Il y eut aussi nos travaux sur la détention, qui, comme vous le savez, me tiennent particulièrement à coeur. Souvenez-vous, il y a un peu plus d'un an, le 6 novembre 2017, les commissaires aux lois se sont rendus dans plusieurs dizaines d'établissements pénitentiaires sur l'ensemble du territoire français. Malgré la diversité des situations que nous avons pu observer, nous avons rapidement formulé un diagnostic commun : il était urgent d'apporter des réponses plurielles aux difficultés du monde carcéral ; il était nécessaire d'apporter notre soutien et notre reconnaissance à l'administration pénitentiaire, laquelle – c'est un euphémisme – n'a pas toujours bénéficié de l'attention qu'elle est en droit d'attendre.

À ce diagnostic commun répond une approche commune conduite à huit mains, avec trois de mes vice-présidents : Stéphane Mazars, pour le groupe La République en marche, Laurence Vichnievsky pour le groupe MODEM et Philippe Gosselin pour le groupe Les Républicains. Cette approche, qui a engagé l'ensemble des commissaires aux lois, nous a permis de valoriser nos convergences, plutôt que de faire état de nos divergences. Pour reprendre les mots de Philippe Gosselin, il s'agissait d'un « travail collectif », transpartisan, pragmatique, ponctué de très nombreuses visites de terrain et parachevé, le 17 octobre, par une réunion hors les murs de la commission des lois, au centre pénitentiaire de Fresnes.

Diagnostic commun, approche commune, et premiers fruits que nous récoltons ensemble aujourd'hui.

Nous disposerons désormais d'un panel d'établissements à sécurité différenciée, du plus sécurisé au plus allégé, adapté à tous les types de profils. La construction de nouveaux établissements sera plus systématiquement pensée en fonction des objectifs qui leur sont assignés. L'évaluation des dispositifs de prise en charge sera renforcée, pour mieux mesurer l'efficacité de nos politiques pénales. La situation des personnes détenues souffrant de troubles psychiatriques sera mieux prise en compte. Ce sont, je le crois, des avancées dont nous pouvons nous féliciter, alors que le sujet de la prison a plus souvent fait l'objet de crispations que de consensus.

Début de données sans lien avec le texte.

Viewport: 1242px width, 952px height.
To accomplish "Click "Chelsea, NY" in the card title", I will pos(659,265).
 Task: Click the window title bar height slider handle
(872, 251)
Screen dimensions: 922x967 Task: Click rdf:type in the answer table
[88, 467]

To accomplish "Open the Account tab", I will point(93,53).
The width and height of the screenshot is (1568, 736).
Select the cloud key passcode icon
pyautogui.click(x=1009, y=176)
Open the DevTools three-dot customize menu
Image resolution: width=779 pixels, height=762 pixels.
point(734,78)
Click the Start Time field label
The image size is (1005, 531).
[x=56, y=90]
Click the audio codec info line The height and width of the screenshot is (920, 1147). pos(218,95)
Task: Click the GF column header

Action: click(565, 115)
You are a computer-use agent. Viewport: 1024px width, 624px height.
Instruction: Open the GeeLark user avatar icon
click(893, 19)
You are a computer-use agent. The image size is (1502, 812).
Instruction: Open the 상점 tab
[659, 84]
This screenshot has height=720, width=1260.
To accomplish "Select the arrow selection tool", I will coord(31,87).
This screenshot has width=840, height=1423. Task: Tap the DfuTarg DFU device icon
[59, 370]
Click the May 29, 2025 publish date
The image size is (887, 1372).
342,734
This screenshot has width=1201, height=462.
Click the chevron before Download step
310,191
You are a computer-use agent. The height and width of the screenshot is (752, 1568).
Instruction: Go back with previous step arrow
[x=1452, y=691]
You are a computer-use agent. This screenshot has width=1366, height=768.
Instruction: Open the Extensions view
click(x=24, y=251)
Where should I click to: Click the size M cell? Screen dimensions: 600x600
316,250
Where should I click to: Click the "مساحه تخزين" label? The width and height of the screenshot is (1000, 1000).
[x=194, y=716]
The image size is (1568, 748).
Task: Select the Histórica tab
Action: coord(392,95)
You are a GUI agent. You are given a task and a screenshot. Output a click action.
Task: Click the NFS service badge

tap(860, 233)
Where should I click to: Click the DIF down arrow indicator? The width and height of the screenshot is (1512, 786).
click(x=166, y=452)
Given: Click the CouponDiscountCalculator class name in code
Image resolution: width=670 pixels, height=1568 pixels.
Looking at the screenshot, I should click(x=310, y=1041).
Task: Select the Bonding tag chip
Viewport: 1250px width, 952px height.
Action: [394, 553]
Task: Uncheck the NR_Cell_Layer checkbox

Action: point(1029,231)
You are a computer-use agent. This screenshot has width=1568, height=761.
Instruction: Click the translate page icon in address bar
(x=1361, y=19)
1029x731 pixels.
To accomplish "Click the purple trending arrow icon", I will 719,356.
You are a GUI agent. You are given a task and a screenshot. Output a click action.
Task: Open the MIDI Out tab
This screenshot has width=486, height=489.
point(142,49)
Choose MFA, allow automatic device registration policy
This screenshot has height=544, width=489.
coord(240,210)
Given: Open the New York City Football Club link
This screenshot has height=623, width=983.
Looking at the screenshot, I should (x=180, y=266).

Repenser la prison pour mieux réinsérer : voilà l'objectif que nous nous sommes fixé. En oeuvrant pour une meilleure réinsertion, nous ferons régresser la récidive et nous protégerons davantage la société. Nous le devons aux Français. C'est pour cela que, lorsque les portes de la prison s'ouvrent, il faut veiller à ce que les autres portes ne se referment pas.

Je sais que notre travail se poursuivra dans le même climat apaisé qui l'a toujours caractérisé. Je sais qu'ensemble nous suivrons sa mise en oeuvre et assurerons son évaluation, et je m'en réjouis.

Ce succès n'est pas un hasard. N'est-ce pas un peu dans la démarche collective qui fut la nôtre que l'on doit rechercher ses origines ? N'y a-t-il pas une leçon à retenir, pour nous qui recherchons les moyens d'améliorer la qualité du travail parlementaire ?

Pour terminer, madame la garde des sceaux, je souhaite vous adresser mes remerciements, vous qui avez été à notre écoute tout au long de ces travaux. Je souhaite également remercier nos deux rapporteurs et aussi tout particulièrement mes vice-présidents ainsi que l'ensemble des commissaires aux lois pour leur investissement. Enfin, je souhaite rendre hommage, à la justice et à ses acteurs, auxquels nous apportons une programmation budgétaire ambitieuse et des moyens renouvelés.